Die Beizung mit den Mitteln Seedron und Vibrance Trio darf deshalb nur noch in professionellen Beizanlagen vorgenommen werden, die in der Liste „Saatgutbehandlungseinrichtungen mit Qualitätssicherungssystemen zur Staubminderung” des Julius Kühn-Instituts aufgeführt sind (NT699-6). Zudem ist  insbesondere durch die Verwendung eines geeigneten Haftmittels sicherzustellen, dass nur eine geringe Wirkstoffmenge im Staub vom behandelten Saatgut pro Hektar abgerieben wird (NT716-1).
Bestimmungen für die Handhabung
Bei der Aussaat von gebeiztem Saatgut sind in Abhängigkeit vom Beizmittel die Auflagen NH677, NH678 und NH679 zu beachten. Bei den so gekennzeichneten Mitteln ist dafür zu sorgen, dass kein Saatgut offen liegen bleibt.
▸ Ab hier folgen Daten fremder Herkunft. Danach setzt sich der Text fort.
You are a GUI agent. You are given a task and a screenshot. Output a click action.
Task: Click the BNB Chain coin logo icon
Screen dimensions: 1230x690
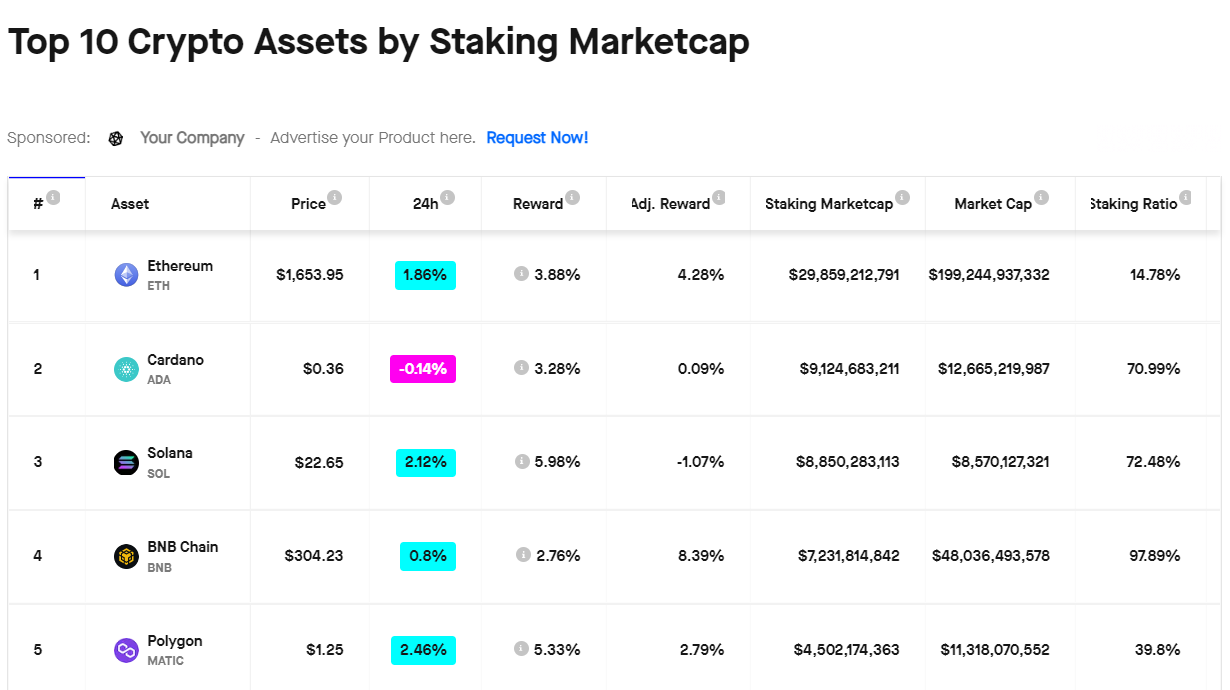point(126,556)
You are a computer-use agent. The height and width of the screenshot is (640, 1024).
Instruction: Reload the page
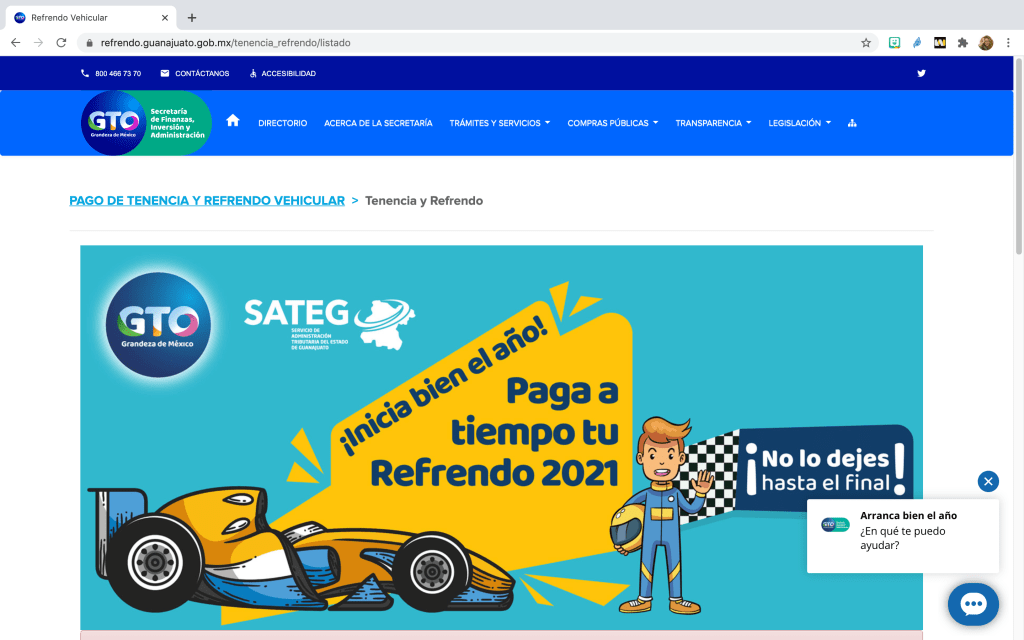(61, 43)
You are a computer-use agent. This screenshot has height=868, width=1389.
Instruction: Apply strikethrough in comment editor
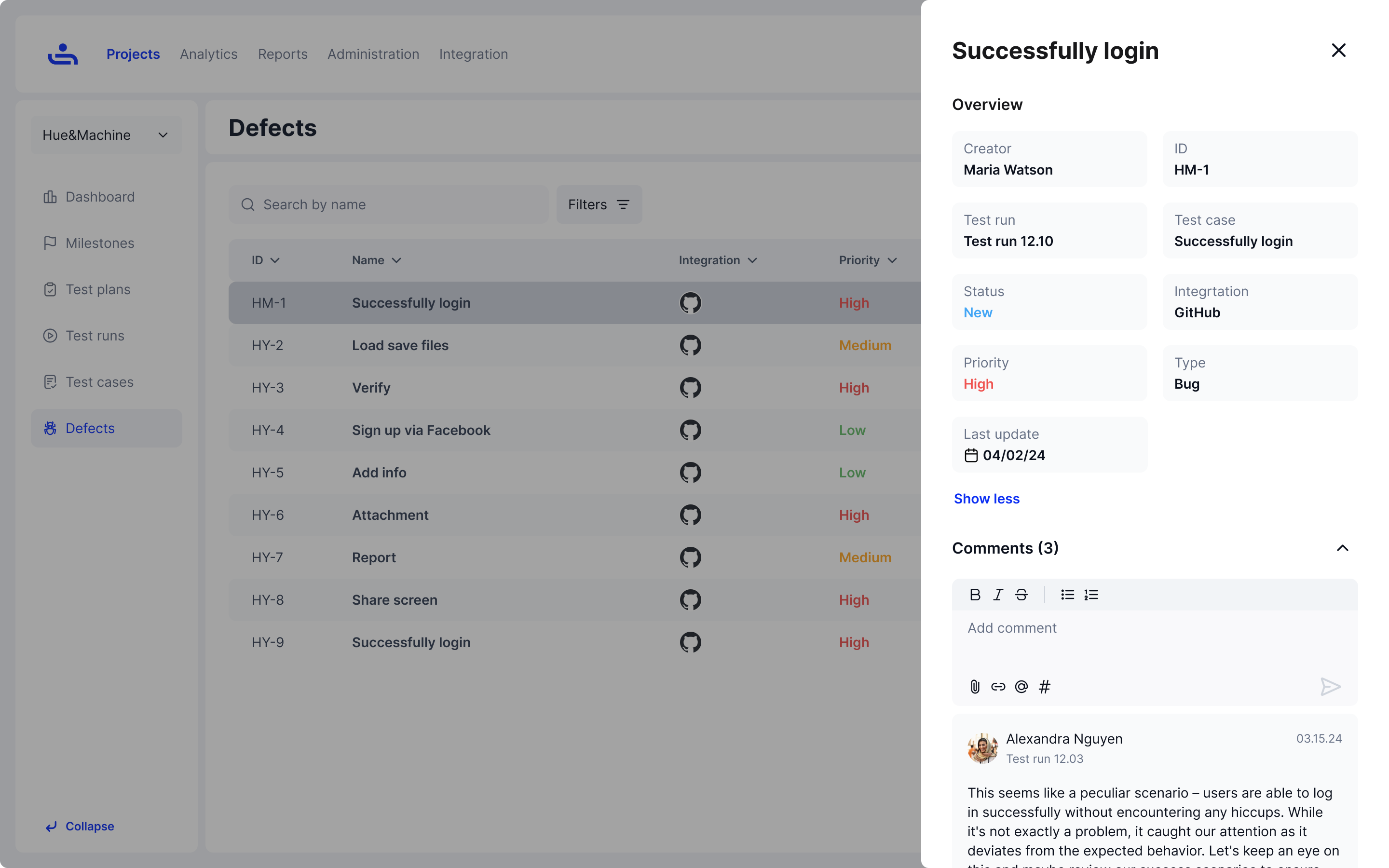click(x=1021, y=595)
Die Anforderungen an die persönliche Schutzausrüstung im Pflanzenschutz werden bei erneut oder neu zugelassenen Pflanzenschutzmitteln, wie z. B. Prepper, Rubin Plus und Vibrance Trio, als Anwendungsbestimmung erteilt. Wer vorsätzlich oder fahrlässig entgegen diesen Anwendungsbestimmungen ein Pflanzenschutzmittel anwendet, handelt ordnungswidrig. In der Regel sind Universal-Schutzhandschuhe, Schutzanzug gegen Pflanzenschutzmittel und festes Schuhwerk zu tragen. Weitere Angaben zum Schutz des Anwenders, beispielsweise das Tragen von Schutzbrille oder Halbmaske, sind den Hinweisen auf den Packungen zu entnehmen. 
Auf den Wind achten
Die Anwendungsbestimmung NH681-3 ist für das Mittel Prepper neu formuliert worden: „Keine Ausbringung des behandelten Saatgutes bei vorhergesagtem Wind mit einer stündlichen mittleren Windgeschwindigkeit in 2 m Höhe höher als 5 m/s. Zur Beurteilung der Windgeschwindigkeit ist die Vorhersage im Internetangebot des Deutschen Wetterdienstes für die nächstgelegene Agrarwetterstation bis zu 72 Stunden vor der Aussaat heranzuziehen.”
 Die Informationen zu den Windverhältnissen finden sich auf den Seiten des Deutschen Wetterdienstes (DWD) bei den Agrarmeteorologischen Gefahrenhinweisen.